Paper Number: 190327

190327 - A Multi-Fidelity Cuf-Based Framework for Surrogate Modeling in Composite Virtual Manufacturing 

Composite materials are widely used in aerospace structures; however, manufacturing remains a critical and complex phase that strongly affects final structural performance. Process-induced deformations and  residual stresses arise from coupled chemical, thermal, and mechanical phenomena that are difficult to predict accurately. Virtual manufacturing tools are therefore widely used, yet conventional numerical approaches still present major limitations. Accurate solution of the coupled chemo-thermo-elastic problem often requires fully three-dimensional solid models, leading to prohibitive computational costs, while simplified models may neglect relevant physical mechanisms and reduce predictive capability. Surrogate models are increasingly used to accelerate design and optimization processes. However, their reliability depends on the availability of large and consistent training datasets. High-fidelity simulations are too expensive to generate sufficient data, especially for multiphysics problems, while experimental campaigns provide only limited and costly information.

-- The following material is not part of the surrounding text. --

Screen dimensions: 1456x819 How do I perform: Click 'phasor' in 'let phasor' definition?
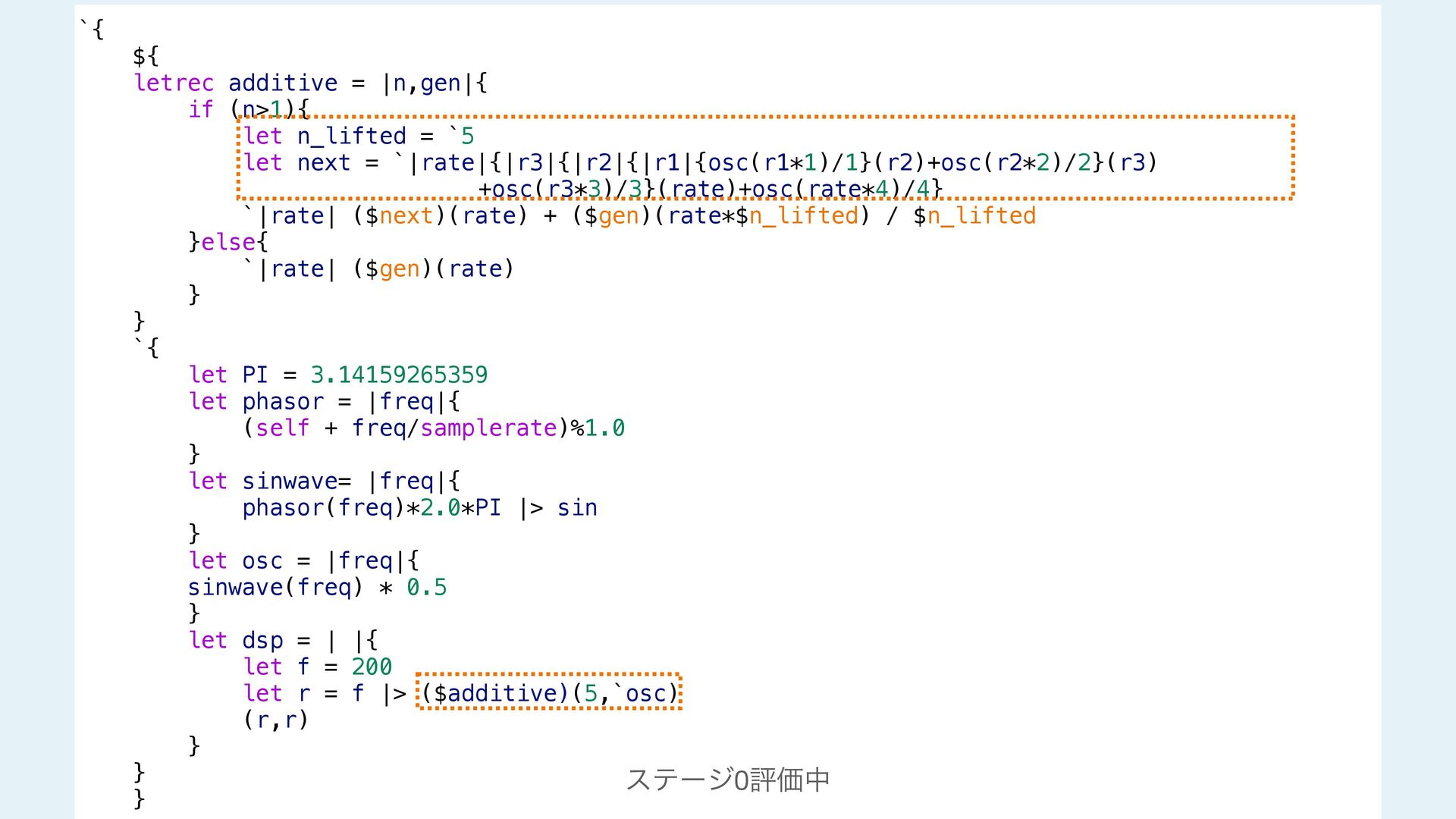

This work proposes an advanced numerical framework for composite virtual manufacturing based on the Carrera Unified Formulation (CUF). CUF enables arbitrary kinematic expansions and hierarchical model refinement, allowing the systematic generation of models with different levels of accuracy and computational cost. This defines a multi-fidelity modeling environment, where low-order models efficiently populate the design space and higher-order refinements provide accurate solutions in selected regions. Closed-form solutions, Equivalent Laminate, Equivalent Single Layer and Layer Wise models can be adopted.  A weighted Gaussian regression network is employed to consistently integrate multi-fidelity numerical data with, eventually, a limited set of experimental results. The weighting strategy accounts for the different reliability levels of the datasets, enabling the surrogate model to preserve the global physical trends captured by simulations while correcting local discrepancies through higher-fidelity and experimental information. Results demonstrate that the proposed multi-fidelity framework delivers accurate predictions of residual stresses and distortions across the design space while requiring high-fidelity analyses only at a limited number of points. The inclusion of a small number of experimental measurements further reduces the gap between simulation and tests. The methodology provides an efficient and scalable strategy for surrogate-based design and virtual manufacturing of aerospace composite components.

Presenting Author: Enrico Zappino Politecnico di Torino

Presenting Author Biography: Enrico Zappino is an Associate Professor at Politecnico di Torino, specializing in structural analysis and advanced modeling. A member of the Mul2 research group since 2010, he has co-authored numerous papers in leading international journals. His research focuses on structural and multi-field analysis, virtual manufacturing, and 3D printing for aerospace applications. A long-standing member of the Italian Association of Aeronautics and Astronautics (AIDAA) he is also a member of the International Academy of Astronautics (IAA).